Marisa - Está na altura de mudares isso! Tu és capaz, eu sei que sim! Bom Natal, miúdo!
Guilherme - Bom Natal...
(Desliga o telemóvel. Olha pela janela.)
Guilherme - Estás satisfeito, Universo? Eu estou a festejar o Natal! Quem é que eu quero enganar? Só um milagre é que podia fazer com que isto tivesse algum sentido na minha cabeça!...
(No céu, vê-se uma estrela brilhante a pulsar e ouvem-se sinos e um "Ho-Ho-Ho".)
Guilherme (a olhar para a câmara) - Não era tão bom se a vida fosse mesmo assim?

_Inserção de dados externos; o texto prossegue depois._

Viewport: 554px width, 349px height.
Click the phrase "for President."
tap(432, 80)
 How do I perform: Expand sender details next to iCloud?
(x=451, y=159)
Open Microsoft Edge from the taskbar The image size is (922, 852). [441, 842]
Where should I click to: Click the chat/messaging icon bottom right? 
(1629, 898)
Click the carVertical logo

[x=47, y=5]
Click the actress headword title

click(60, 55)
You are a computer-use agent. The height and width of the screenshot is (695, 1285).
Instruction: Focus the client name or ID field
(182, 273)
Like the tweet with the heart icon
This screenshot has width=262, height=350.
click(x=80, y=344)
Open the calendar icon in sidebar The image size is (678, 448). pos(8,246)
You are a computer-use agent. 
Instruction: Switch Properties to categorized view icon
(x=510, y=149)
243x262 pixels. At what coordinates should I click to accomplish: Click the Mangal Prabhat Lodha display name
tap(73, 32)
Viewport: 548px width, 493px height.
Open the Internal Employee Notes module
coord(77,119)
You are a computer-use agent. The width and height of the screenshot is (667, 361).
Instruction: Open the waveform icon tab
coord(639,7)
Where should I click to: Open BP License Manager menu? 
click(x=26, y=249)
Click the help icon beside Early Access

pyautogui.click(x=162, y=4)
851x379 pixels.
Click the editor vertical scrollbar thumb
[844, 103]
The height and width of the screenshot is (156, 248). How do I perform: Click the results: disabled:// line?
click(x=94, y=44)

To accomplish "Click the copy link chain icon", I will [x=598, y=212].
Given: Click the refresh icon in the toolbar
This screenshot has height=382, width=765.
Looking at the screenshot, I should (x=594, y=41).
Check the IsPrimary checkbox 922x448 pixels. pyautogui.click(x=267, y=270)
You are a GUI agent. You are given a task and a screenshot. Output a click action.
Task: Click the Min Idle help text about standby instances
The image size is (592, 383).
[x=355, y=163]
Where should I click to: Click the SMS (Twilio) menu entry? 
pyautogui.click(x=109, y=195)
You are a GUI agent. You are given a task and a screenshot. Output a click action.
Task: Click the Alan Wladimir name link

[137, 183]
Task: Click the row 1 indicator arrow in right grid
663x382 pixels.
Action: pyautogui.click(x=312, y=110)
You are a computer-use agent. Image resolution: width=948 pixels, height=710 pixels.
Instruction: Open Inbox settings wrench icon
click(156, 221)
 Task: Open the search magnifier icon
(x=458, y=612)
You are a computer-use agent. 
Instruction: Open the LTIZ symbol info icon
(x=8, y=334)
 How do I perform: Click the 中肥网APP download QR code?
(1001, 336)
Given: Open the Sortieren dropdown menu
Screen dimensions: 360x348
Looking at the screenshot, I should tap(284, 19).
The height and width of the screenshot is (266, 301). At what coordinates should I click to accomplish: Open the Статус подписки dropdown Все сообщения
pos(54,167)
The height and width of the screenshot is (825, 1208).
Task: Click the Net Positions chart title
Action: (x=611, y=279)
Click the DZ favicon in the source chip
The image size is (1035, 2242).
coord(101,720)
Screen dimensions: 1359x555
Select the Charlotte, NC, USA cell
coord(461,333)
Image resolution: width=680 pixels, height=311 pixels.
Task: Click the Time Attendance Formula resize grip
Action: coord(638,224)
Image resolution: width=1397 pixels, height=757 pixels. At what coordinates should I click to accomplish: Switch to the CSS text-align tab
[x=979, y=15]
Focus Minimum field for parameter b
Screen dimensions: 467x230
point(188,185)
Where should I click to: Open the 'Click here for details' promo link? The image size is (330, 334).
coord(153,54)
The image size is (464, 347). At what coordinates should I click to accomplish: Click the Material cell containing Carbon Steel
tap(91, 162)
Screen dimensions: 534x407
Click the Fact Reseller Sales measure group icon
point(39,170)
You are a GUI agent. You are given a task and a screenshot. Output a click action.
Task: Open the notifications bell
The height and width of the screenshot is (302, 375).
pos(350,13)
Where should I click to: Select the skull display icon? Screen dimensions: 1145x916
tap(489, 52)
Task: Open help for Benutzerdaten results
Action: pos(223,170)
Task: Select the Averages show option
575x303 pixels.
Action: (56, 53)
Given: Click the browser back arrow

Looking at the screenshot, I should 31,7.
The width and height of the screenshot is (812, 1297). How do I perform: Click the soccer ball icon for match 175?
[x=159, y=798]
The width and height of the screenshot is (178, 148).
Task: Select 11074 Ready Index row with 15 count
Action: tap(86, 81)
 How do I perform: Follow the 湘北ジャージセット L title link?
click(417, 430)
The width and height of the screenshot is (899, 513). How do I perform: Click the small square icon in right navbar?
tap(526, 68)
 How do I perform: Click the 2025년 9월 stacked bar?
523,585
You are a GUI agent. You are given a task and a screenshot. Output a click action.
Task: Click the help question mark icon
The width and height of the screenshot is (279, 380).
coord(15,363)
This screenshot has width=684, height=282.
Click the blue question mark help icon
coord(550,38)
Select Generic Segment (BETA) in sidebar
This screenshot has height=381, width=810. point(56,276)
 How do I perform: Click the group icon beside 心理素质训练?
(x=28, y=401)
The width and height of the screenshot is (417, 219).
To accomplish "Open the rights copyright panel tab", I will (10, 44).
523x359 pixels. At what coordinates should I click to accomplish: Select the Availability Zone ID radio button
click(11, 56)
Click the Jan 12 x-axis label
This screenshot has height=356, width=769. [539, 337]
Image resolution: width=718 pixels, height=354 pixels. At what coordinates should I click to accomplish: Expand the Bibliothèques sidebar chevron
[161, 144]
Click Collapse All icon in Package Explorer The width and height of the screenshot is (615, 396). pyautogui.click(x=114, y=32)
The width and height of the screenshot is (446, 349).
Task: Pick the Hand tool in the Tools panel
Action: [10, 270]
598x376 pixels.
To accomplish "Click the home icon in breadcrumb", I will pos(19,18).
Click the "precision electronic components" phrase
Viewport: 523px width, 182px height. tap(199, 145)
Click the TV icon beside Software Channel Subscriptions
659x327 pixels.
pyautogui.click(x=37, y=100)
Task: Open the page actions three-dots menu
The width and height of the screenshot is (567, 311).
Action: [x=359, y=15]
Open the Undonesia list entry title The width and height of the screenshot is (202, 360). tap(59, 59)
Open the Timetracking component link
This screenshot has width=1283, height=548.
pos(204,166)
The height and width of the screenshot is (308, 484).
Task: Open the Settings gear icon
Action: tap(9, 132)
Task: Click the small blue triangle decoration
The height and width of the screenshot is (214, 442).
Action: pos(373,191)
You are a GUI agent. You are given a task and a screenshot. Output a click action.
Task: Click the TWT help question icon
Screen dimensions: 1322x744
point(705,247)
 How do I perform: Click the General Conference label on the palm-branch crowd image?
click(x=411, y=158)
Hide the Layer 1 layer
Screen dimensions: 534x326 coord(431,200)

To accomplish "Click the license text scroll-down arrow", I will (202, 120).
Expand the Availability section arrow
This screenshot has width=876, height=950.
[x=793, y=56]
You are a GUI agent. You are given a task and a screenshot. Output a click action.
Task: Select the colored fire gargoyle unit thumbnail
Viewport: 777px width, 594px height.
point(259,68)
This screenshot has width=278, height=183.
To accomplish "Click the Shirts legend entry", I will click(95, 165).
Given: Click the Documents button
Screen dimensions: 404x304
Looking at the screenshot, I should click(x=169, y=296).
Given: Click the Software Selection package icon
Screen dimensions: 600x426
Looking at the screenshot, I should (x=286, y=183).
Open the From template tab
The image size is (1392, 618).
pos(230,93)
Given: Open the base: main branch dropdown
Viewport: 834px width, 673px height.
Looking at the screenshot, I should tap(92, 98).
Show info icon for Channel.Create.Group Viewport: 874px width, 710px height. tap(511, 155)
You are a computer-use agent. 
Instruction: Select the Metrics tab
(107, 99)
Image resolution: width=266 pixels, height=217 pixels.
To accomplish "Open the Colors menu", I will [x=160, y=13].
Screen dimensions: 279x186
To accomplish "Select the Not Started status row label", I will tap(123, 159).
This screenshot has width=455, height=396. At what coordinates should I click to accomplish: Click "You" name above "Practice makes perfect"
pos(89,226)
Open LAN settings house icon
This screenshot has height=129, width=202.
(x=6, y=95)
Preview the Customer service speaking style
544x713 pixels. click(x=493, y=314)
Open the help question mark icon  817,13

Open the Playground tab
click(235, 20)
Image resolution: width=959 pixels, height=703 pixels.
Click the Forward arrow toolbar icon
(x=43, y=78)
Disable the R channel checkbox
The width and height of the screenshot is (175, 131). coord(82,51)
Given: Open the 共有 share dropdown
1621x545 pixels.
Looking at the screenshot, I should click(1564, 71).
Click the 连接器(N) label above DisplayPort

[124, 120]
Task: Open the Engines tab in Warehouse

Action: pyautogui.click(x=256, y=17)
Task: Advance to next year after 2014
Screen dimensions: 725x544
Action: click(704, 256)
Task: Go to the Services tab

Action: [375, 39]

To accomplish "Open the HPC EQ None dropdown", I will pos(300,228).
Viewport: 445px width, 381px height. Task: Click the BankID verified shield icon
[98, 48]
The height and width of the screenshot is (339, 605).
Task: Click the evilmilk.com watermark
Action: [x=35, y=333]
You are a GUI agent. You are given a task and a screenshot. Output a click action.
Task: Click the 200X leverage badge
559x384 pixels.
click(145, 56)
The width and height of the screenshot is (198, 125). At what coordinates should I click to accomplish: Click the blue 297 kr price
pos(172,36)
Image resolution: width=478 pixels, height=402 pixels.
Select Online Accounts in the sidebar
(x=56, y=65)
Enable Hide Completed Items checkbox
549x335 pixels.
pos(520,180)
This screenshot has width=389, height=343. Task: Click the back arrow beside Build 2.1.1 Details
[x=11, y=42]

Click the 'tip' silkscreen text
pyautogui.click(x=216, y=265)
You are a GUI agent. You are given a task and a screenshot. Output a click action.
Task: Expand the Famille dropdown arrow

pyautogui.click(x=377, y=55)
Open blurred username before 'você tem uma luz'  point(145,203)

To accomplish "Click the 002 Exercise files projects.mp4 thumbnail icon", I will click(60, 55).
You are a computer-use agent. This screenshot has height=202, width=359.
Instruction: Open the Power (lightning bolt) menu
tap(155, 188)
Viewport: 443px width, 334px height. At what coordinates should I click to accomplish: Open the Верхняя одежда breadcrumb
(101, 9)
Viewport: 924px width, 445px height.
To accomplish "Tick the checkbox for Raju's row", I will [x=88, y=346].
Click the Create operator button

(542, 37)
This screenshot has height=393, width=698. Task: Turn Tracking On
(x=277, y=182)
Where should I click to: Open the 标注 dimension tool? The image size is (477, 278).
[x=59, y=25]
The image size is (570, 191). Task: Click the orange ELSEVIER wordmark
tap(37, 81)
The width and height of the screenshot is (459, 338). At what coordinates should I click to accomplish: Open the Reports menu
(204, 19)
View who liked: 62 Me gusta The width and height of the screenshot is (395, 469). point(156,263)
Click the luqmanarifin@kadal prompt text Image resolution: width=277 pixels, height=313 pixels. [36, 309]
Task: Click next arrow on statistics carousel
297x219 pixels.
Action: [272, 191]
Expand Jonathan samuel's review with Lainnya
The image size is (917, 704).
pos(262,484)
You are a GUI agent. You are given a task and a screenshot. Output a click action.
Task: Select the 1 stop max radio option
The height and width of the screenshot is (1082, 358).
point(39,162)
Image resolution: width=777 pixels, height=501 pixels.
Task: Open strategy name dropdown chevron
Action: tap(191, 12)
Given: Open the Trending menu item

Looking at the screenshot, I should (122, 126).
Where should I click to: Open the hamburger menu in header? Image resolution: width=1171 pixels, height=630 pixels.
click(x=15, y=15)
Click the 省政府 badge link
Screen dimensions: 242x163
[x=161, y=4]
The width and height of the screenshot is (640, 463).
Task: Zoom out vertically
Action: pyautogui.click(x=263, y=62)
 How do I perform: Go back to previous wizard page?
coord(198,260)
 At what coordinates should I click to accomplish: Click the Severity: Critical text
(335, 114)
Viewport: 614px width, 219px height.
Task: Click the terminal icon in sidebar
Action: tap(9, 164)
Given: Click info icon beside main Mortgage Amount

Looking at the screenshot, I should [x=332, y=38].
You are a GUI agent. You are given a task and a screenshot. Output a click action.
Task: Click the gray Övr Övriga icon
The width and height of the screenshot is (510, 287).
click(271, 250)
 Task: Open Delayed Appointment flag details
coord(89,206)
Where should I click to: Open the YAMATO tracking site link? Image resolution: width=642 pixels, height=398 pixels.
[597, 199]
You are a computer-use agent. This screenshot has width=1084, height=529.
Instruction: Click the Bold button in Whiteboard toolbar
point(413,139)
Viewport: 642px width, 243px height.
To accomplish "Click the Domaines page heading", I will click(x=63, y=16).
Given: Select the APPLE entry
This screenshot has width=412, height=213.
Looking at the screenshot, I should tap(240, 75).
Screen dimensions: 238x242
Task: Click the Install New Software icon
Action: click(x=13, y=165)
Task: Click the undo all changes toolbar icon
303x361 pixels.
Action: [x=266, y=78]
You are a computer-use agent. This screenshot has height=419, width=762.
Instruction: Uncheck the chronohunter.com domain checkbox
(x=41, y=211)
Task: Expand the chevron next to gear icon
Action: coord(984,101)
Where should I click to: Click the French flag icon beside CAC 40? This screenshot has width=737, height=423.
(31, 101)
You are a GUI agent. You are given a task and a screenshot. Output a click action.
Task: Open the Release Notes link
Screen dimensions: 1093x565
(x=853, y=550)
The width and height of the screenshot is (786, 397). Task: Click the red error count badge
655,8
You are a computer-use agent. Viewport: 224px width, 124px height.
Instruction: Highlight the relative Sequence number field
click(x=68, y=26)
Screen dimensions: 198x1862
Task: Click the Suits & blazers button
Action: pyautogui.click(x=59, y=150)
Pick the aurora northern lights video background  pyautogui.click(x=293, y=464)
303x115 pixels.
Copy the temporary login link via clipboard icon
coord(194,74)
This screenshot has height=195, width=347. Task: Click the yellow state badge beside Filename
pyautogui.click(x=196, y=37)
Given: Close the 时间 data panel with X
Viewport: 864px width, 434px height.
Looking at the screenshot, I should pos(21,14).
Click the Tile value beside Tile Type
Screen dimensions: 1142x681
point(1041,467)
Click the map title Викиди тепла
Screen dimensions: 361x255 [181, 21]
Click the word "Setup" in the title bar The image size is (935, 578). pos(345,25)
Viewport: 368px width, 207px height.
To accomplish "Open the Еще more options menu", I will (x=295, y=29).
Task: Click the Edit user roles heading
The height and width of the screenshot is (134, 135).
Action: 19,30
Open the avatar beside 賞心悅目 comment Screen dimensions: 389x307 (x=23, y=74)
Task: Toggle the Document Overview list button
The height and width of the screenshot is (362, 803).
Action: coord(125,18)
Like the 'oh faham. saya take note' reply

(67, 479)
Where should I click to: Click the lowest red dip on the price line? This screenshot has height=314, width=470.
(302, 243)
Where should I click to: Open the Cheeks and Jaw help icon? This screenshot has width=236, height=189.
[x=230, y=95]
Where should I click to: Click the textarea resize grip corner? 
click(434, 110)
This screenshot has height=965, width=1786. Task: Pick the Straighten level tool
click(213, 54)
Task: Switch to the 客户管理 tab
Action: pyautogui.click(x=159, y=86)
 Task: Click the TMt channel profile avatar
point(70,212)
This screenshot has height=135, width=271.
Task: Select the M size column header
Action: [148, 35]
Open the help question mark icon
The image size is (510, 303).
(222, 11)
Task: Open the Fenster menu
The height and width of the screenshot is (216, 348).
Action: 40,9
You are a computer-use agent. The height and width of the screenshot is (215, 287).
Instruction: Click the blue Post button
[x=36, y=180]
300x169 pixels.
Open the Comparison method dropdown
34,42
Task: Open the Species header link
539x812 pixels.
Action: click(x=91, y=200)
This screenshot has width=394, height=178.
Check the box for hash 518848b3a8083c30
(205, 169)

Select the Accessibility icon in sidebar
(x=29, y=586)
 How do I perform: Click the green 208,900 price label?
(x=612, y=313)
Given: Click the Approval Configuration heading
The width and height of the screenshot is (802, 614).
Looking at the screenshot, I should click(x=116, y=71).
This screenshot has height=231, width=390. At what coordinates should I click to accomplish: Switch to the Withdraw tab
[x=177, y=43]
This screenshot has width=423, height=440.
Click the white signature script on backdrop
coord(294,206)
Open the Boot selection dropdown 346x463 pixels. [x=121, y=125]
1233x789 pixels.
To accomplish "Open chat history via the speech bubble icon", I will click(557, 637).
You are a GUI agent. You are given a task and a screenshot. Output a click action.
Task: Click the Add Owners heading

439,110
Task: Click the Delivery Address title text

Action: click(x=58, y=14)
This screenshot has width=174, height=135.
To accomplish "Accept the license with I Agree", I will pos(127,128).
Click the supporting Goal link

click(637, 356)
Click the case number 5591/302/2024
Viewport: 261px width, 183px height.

(Alice está a olhar pela janela do quarto e vê a mesma estrela a pulsar no céu.)
Alice – Será possível?
(Pega no casaco, sai do quarto a correr e dirige-se para a porta.)
Luis – Onde vais com essa pressa toda, Maria?
Alice – Vou provar que o Pai Natal existe. Se quiseres, podes vir ver!
(Da janela de casa, o Rui também vê o clarão no céu.)
Rui (encolhendo os ombros) – Sempre soube! (fecha a janela)
(Cena na casa da Ema, com as duas à conversa sentadas no sofá.)
Carolina - Já reparaste que só para nós é que o facto de Pai Natal estar a aparecer ou não foi indiferente?
Ema - Por acaso... Mas, se calhar, é melhor irmos lá ter na mesma!
Carolina - Sim, vamos!
(Reúnem-se todos num largo à frente do sítio onde a luz que se via no céu aterra. O Pai Natal.)
Pai Natal – Olá, pessoas!
Todos (em uníssono) – PAI NATAL!
Pai Natal – É, sou eu mesmo!
Ema – Onde é que está o teu trenó?
Pai Natal – Está ali para trás, estacionado na mata.
Guilherme – Não estás a dizer isso só porque não há orçamento para ter aqui um trenó a sério, pois não?
Pai Natal (atrapalhado) – Nada disso! É mesmo porque o estacionei ali atrás…
Carolina – O que é que estás aqui a fazer? Ainda não é Natal!
Pai Natal – Vim aqui de propósito por uma razão muito especial: para restaurar a crença de uma menina em mim!
Alice – Eu, Pai Natal?
Pai Natal – Sim, tu mesmo! Maria, eu sou real!
Alice – Eu sabia, Pai Natal, eu sabia! (abraça o Pai Natal)
Luis – Espera aí! Se tu existes mesmo, então por que raio é que sou eu que compro as prendas de Natal?
Pai Natal (atrapalhado) – É que sabe, houve alguns cortes no orçamento, tivemos de nos ajustar à inflação, e… Ui, que horas já são! A Mãe Natal dá cabo de mim se chego atrasado para jantar! Adeus, pessoal! Adeus, Maria!
Alice – Tchau, Pai Natal!
(O Pai Natal desaparece por entre a vegetação.)
Ema – Então e agora?
Carolina – Eu sou capaz de ter uma ideia…
(Cena com todos sentados em cadeiras a assistir a um concerto de Natal do Noel Silvestre.)
Guilherme (num aparte, olhando para a câmara) – Faz algum sentido esta história estar a acabar assim? Não, não faz! Mas quer dizer: tendo um palco disponível, tinha de o utilizar, e também não podia desperdiçar um personagem como o Noel Silvestre, não é? Vá, pessoal, aproveitem a viagem! Feliz Natal!